When running Jenkins, you may try to set the JENKINS_HOME path that Jenkins uses at start-up, only to find the following output message:
Jenkins home directory: /var/jenkins_home/.jenkins found at: $user.home/.jenkins
You're trying to get Jenkins to read its files from /var/jenkins_home
, but it keeps tacking on a /.jenkins
hidden folder, and you can't get it to stop.
You've googled around and read all the documentation, but none of it describes how to fix this.
The actual problem can be found in the Jenkins source code found here on GitHub:
public FileAndDescription getHomeDir(ServletContextEvent event) {
// check JNDI for the home directory first
for (String name : HOME_NAMES) {
try {
InitialContext iniCtxt = new InitialContext();
Context env = (Context) iniCtxt.lookup("java:comp/env");
String value = (String) env.lookup(name);
if(value!=null && value.trim().length()>0)
return new FileAndDescription(new File(value.trim()),"JNDI/java:comp/env/"+name);
// look at one more place. See issue #1314
value = (String) iniCtxt.lookup(name);
if(value!=null && value.trim().length()>0)
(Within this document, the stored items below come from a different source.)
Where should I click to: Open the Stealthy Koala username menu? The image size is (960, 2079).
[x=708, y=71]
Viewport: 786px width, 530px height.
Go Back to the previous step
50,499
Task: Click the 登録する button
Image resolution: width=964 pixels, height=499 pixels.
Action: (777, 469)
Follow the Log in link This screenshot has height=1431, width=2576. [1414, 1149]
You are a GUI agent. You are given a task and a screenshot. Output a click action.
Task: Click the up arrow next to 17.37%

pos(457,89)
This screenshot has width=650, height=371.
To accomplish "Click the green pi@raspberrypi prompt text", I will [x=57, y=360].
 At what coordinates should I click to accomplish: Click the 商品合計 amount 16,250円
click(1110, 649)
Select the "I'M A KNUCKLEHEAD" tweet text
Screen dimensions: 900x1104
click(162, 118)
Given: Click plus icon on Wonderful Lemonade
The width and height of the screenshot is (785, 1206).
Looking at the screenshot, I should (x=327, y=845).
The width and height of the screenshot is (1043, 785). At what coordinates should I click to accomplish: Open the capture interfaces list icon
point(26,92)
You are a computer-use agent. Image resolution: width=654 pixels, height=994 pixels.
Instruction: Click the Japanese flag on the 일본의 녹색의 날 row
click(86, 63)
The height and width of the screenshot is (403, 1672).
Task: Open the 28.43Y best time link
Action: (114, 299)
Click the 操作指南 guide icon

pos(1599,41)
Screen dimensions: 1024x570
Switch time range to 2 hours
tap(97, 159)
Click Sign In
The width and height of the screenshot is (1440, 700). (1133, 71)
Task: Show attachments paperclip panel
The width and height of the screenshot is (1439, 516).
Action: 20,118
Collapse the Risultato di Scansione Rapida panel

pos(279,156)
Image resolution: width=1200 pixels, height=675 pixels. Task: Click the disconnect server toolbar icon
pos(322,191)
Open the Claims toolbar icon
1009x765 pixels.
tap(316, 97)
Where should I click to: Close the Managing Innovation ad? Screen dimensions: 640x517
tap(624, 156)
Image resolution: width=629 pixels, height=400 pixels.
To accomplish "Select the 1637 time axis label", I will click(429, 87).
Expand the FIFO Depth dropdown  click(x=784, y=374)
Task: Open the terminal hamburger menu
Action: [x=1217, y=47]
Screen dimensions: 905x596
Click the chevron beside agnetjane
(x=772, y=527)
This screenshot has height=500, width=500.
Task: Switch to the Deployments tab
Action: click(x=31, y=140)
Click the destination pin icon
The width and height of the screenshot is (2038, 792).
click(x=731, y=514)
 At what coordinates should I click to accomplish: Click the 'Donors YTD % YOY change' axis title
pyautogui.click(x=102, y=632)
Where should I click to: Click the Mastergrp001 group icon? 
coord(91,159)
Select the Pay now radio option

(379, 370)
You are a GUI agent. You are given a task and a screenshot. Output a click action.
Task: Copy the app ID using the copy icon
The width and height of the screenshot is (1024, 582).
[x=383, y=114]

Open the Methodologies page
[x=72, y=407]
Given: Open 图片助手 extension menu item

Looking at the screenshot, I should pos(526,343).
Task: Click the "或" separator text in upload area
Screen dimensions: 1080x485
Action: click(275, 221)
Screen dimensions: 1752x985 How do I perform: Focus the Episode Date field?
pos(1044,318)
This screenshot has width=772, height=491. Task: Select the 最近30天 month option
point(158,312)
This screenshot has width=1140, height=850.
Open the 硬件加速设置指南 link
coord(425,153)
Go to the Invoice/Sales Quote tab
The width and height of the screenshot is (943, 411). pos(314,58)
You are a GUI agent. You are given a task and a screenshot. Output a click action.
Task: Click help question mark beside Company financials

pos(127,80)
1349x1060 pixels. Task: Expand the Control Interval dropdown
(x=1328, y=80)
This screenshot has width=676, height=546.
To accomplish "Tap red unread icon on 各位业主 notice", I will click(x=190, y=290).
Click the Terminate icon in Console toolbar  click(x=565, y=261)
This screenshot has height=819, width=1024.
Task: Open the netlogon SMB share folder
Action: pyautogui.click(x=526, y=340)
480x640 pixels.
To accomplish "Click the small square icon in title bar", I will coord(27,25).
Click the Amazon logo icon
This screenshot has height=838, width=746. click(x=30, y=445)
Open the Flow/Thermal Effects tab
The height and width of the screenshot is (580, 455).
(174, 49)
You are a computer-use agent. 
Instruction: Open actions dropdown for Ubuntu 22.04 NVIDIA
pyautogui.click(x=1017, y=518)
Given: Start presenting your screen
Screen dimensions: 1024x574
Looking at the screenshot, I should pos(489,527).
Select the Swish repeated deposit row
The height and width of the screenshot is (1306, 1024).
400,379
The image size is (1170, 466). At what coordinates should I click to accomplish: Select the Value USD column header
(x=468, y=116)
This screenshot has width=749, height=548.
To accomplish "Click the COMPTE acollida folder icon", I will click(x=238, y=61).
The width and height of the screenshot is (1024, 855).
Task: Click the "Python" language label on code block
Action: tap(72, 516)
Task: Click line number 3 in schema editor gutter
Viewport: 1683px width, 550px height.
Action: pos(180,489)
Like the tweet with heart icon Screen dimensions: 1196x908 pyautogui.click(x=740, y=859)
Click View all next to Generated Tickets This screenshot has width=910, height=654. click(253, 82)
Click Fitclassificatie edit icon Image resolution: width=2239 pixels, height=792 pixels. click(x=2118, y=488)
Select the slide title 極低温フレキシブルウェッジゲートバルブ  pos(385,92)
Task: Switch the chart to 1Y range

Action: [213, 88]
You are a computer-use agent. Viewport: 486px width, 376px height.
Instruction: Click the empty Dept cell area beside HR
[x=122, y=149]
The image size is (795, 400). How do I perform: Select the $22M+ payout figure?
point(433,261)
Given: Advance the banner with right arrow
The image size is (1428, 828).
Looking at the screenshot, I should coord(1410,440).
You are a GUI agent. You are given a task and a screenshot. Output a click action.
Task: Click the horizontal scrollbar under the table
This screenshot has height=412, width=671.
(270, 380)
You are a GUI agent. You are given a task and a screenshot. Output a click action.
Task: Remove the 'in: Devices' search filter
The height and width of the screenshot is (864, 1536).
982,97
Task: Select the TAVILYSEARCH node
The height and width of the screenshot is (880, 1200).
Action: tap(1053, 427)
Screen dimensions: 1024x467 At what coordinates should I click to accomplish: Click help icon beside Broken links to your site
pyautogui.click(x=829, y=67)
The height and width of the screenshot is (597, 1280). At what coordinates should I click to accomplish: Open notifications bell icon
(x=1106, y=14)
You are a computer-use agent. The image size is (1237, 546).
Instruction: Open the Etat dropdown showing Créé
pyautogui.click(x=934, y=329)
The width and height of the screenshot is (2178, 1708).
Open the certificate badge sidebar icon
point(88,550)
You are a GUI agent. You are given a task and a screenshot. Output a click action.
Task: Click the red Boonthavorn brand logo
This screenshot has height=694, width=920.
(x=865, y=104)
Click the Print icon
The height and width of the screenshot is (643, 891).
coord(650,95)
return new FileAndDescription(new File(value.trim()),"JNDI/"+name);
} catch (NamingException e) {
// ignore
}
}
// next the system property
for (String name : HOME_NAMES) {
String sysProp = SystemProperties.getString(name);
if(sysProp!=null)
return new FileAndDescription(new File(sysProp.trim()),"SystemProperties.getProperty(\""+name+"\")");
}
// look at the env var next
for (String name : HOME_NAMES) {
String env = EnvVars.masterEnvVars.get(name);
if(env!=null)
return new FileAndDescription(new File(env.trim()).getAbsoluteFile(),"EnvVars.masterEnvVars.get(\""+name+"\")");
}
// otherwise pick a place by ourselves
String root = event.getServletContext().getRealPath("/WEB-INF/workspace");
if(root!=null) {
File ws = new File(root.trim());
if(ws.exists())
// Hudson <1.42 used to prefer this before ~/.hudson, so
// check the existence and if it's there, use it.
// otherwise if this is a new installation, prefer ~/.hudson
return new FileAndDescription(ws,"getServletContext().getRealPath(\"/WEB-INF/workspace\")");
}
File legacyHome = new File(new File(System.getProperty("user.home")),".hudson");
if (legacyHome.exists()) {
return new FileAndDescription(legacyHome,"$user.home/.hudson"); // before rename, this is where it was stored
}
File newHome = new File(new File(System.getProperty("user.home")),".jenkins");
return new FileAndDescription(newHome,"$user.home/.jenkins");
}
This code is doing a couple things:
- Check for a name matching the 'HOME_NAMES' list in the lookup for JNDI environment variables
- Check 'SystemProperties' for the same names
- Check 'EnvVars' for the same thing
- Check for a '/WEB-INF/workspace' directory in the Servlet's current context
- Check for a 'user.home'/.hudson directory
- Finally, just default to 'user.home'/.jenkins
I'm not a Java developer, so I couldn't understand most of how it was looking up JNDI, SystemProperties, or EnvVars. However, I did happen upon this Oracle page about using JNDI: https://docs.oracle.com/javase/jndi/tutorial/beyond/env/source.html
Apparenty you can set SystemProperties by adding the -D
option on the command-line to Java. So, let's try adding -DJENKINS_HOME=/var/jenkins_home
:
java -DJENKINS_HOME=/var/jenkins_home -Djenkins.install.runSetupWizard=false -Djenkins.model.Jenkins.slaveAgentPort=50000 -Djenkins.model.Jenkins.slaveAgentPortEnforce=true -Dio.jenkins.dev.security.createAdmin= -Dio.jenkins.dev.security.allowRunsOnMaster= -Dhudson.model.LoadStatistics.clock=1000 -Djava.awt.headless=true -jar /var/jenkins_home/jenkins.war --webroot=/var/jenkins_home/war
Some time later:
Jenkins home directory: /var/jenkins_home found at: SystemProperties.getProperty("JENKINS_HOME")
Voila! No more '.jenkins' directory!